Exercise =>
Render the material, starting with the line that contains "Task: Move the Pretent tab up" and continuing through the line that contains "tap(315, 647)", as a JSON list of strings with one string per line and blank lines omitted.

━━━━━━━━━━━━━━━━━━━━━━━━━━━━━━

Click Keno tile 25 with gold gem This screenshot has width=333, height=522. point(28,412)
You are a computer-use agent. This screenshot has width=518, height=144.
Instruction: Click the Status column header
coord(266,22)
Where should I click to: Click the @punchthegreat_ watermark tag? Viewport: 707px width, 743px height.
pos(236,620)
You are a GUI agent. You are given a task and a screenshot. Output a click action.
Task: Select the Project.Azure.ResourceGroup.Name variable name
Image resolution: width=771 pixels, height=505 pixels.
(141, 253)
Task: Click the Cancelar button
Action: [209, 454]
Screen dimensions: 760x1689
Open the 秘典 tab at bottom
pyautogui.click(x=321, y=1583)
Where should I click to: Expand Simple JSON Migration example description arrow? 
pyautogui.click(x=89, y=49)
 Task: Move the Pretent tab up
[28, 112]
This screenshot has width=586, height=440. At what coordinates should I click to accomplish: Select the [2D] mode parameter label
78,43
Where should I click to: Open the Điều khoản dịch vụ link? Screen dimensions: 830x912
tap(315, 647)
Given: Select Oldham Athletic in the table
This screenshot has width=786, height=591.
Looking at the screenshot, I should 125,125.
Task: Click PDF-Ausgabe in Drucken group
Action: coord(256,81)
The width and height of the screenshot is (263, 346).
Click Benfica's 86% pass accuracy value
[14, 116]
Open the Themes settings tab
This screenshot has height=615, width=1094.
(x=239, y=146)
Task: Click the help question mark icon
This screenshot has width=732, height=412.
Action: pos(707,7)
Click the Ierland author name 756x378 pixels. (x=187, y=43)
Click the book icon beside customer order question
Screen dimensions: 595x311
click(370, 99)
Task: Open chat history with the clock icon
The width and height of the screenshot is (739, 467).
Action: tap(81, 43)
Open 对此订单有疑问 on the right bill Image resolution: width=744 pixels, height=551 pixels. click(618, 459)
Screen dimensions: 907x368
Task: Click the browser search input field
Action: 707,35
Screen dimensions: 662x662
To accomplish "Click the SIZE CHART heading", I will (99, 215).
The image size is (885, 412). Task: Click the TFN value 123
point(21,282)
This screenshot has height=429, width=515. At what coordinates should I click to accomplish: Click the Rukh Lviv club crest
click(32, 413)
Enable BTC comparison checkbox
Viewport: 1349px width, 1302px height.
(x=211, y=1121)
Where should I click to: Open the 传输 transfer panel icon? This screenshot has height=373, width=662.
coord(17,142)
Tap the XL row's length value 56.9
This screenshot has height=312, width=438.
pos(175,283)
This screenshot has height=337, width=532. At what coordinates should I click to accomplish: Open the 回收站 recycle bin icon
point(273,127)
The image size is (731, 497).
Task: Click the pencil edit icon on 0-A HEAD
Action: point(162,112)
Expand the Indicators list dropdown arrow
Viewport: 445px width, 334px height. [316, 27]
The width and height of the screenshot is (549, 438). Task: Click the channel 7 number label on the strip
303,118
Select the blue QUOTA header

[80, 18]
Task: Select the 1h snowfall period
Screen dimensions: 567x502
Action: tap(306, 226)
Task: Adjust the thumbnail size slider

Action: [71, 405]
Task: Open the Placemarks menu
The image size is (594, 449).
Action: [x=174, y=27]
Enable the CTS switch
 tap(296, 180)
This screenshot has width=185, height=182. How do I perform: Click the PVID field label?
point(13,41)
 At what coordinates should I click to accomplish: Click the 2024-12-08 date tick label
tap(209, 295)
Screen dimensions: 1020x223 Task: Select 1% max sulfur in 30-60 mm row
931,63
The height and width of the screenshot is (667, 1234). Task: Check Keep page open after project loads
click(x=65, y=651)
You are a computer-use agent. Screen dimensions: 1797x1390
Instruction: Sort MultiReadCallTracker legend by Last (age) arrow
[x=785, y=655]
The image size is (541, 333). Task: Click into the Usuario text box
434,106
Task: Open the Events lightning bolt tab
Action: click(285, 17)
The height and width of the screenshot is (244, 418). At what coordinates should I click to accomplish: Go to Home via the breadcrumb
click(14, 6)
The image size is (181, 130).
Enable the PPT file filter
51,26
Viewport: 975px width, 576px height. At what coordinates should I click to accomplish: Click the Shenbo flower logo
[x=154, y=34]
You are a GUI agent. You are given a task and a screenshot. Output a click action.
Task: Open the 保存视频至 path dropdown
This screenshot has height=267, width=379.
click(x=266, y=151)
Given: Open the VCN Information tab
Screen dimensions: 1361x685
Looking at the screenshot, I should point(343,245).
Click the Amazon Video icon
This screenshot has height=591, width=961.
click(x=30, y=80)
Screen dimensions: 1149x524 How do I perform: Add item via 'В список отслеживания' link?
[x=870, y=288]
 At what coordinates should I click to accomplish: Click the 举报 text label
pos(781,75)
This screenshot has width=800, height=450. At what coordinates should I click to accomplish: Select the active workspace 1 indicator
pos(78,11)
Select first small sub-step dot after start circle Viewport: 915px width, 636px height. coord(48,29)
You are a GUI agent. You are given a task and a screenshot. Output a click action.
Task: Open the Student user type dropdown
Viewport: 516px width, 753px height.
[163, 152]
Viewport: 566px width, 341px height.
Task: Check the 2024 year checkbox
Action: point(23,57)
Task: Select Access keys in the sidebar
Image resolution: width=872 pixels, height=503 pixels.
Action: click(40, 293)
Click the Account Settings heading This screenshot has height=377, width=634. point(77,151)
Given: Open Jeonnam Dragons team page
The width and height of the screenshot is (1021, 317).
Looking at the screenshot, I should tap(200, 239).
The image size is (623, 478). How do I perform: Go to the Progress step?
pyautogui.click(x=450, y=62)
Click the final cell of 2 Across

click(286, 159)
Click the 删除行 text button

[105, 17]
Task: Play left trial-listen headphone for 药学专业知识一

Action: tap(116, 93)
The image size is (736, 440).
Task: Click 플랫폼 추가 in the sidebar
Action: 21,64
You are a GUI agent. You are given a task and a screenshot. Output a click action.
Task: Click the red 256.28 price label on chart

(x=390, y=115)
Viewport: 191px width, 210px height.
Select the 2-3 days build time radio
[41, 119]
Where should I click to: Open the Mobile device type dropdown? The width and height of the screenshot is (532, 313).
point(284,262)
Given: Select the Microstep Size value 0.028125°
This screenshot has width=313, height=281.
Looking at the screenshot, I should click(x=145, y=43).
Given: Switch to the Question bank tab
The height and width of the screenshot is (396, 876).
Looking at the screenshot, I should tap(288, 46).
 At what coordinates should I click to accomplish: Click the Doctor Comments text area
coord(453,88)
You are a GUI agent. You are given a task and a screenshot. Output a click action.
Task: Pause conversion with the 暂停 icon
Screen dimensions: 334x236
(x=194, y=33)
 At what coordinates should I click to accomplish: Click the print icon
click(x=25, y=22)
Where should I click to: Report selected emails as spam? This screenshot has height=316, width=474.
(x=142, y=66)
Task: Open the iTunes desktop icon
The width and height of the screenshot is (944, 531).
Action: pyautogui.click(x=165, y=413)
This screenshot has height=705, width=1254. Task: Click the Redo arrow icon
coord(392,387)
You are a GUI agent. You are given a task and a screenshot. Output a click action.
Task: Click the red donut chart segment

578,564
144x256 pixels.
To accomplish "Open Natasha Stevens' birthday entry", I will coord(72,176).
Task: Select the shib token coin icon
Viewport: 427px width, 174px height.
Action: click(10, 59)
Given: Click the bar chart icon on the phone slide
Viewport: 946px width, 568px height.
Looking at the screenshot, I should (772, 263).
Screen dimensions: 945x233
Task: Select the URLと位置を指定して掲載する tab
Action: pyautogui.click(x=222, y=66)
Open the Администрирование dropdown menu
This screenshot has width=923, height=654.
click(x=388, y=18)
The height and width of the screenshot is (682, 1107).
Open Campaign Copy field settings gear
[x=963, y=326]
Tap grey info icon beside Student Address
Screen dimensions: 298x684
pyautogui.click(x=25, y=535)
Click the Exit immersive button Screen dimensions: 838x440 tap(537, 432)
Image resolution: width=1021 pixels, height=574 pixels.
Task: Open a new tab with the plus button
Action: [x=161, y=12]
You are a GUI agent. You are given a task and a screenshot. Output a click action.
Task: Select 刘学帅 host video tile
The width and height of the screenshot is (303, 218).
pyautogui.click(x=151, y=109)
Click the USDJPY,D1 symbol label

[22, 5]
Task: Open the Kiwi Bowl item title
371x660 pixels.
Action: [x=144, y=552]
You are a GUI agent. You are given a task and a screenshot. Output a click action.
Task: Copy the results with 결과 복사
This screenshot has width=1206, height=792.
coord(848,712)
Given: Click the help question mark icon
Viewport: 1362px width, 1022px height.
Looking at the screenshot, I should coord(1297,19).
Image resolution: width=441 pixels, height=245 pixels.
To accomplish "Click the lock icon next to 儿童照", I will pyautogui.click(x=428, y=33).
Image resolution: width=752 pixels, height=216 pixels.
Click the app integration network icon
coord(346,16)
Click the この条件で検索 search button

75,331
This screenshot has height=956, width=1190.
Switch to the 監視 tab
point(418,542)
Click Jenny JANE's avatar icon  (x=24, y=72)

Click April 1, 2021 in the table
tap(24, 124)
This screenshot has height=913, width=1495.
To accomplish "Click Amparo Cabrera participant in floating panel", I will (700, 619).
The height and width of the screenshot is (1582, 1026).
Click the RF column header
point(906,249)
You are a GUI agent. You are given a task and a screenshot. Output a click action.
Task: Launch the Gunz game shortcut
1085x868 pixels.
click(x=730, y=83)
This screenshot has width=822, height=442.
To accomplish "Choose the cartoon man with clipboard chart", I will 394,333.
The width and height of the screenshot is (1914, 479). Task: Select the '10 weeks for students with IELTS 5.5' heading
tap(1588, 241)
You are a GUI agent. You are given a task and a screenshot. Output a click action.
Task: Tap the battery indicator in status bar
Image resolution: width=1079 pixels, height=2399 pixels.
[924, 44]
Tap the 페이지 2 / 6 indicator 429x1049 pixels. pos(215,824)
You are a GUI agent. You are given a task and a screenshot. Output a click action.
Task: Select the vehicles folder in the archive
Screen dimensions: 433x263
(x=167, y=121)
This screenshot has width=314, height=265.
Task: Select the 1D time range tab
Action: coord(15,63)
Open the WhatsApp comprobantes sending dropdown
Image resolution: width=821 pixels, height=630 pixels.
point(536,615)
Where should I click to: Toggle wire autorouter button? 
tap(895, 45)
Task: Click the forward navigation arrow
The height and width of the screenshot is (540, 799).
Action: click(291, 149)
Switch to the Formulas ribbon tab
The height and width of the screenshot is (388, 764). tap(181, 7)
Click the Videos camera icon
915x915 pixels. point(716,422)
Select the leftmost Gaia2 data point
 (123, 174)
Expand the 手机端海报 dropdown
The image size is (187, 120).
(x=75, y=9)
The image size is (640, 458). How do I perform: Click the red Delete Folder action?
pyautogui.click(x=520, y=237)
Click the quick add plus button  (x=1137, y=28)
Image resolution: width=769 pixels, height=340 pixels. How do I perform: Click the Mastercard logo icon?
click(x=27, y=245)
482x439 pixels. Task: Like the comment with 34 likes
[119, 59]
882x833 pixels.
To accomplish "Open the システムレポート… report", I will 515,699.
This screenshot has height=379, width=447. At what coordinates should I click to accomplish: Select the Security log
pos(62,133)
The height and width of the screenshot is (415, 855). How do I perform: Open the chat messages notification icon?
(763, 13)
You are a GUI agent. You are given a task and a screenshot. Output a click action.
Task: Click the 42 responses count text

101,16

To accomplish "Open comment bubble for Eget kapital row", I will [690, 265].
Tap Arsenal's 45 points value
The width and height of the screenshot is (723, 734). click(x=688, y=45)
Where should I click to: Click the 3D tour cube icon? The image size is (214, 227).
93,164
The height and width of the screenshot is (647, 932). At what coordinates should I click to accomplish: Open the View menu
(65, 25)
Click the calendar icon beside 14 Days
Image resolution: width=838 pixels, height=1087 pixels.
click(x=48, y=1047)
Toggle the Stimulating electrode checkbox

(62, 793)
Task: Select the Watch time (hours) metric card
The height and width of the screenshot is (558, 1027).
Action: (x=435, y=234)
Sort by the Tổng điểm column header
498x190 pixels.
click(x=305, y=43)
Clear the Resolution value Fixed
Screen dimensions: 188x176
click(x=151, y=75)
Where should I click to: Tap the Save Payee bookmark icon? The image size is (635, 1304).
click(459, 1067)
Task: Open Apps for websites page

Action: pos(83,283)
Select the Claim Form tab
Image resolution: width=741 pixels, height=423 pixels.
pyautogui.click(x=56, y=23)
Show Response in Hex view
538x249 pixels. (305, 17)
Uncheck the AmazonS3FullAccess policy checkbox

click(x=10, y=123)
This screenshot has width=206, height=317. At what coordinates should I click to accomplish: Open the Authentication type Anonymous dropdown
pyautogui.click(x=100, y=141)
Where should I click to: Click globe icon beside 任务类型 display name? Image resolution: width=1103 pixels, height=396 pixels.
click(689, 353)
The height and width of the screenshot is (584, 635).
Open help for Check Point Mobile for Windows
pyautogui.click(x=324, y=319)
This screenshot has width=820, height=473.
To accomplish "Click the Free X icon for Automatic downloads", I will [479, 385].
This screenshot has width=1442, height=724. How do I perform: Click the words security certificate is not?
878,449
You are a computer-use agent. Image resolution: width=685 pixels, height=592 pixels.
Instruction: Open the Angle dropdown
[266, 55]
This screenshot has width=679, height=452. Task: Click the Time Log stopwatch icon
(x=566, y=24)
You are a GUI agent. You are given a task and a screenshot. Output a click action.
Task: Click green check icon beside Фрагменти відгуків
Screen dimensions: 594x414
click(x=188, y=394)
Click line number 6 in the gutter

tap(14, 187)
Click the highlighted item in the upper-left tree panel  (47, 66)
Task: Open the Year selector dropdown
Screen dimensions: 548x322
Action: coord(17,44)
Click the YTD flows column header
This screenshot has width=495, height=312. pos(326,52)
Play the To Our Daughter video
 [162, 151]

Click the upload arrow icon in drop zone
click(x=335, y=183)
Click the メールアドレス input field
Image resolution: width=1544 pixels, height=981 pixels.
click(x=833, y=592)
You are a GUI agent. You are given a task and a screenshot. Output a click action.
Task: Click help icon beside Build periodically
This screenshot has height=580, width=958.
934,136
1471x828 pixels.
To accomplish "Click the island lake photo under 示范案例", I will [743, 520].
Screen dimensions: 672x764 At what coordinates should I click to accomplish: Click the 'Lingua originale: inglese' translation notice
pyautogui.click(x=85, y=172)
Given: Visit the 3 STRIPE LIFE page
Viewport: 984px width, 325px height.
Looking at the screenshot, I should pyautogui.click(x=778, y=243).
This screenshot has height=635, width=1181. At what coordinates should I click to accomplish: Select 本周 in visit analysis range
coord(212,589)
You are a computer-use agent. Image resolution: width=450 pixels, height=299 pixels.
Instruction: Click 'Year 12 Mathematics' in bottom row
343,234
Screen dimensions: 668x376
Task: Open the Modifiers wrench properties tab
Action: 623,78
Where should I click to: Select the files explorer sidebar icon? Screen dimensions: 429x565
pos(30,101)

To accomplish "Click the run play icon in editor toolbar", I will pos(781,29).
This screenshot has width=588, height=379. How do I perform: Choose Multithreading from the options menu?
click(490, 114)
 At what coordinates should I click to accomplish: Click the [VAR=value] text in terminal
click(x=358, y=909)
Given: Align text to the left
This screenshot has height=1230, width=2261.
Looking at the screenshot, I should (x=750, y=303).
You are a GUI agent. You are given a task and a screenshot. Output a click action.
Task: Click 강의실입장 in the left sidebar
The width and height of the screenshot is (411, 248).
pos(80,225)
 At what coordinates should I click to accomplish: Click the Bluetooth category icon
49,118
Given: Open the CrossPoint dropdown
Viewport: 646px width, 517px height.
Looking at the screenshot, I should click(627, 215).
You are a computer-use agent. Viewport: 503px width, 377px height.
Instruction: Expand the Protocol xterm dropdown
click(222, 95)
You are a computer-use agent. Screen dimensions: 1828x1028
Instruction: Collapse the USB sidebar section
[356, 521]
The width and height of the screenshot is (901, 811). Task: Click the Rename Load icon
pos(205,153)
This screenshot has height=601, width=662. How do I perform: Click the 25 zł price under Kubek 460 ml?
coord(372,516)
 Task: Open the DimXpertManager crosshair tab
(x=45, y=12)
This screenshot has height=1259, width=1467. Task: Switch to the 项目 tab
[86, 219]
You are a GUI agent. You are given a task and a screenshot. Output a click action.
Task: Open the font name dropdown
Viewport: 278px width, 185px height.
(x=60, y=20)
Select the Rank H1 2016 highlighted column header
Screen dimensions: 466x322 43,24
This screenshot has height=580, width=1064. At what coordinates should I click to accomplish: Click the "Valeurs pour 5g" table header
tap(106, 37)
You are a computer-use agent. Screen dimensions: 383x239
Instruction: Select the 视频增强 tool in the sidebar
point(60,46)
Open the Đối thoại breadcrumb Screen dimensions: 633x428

━━━━━━━━━━━━━━━━━━━━━━━━━━━━━━

Reply =>
[
  " Task: Move the Pretent tab up",
  "[28, 112]",
  "This screenshot has width=586, height=440. At what coordinates should I click to accomplish: Select the [2D] mode parameter label",
  "78,43",
  "Where should I click to: Open the Điều khoản dịch vụ link? Screen dimensions: 830x912",
  "tap(315, 647)"
]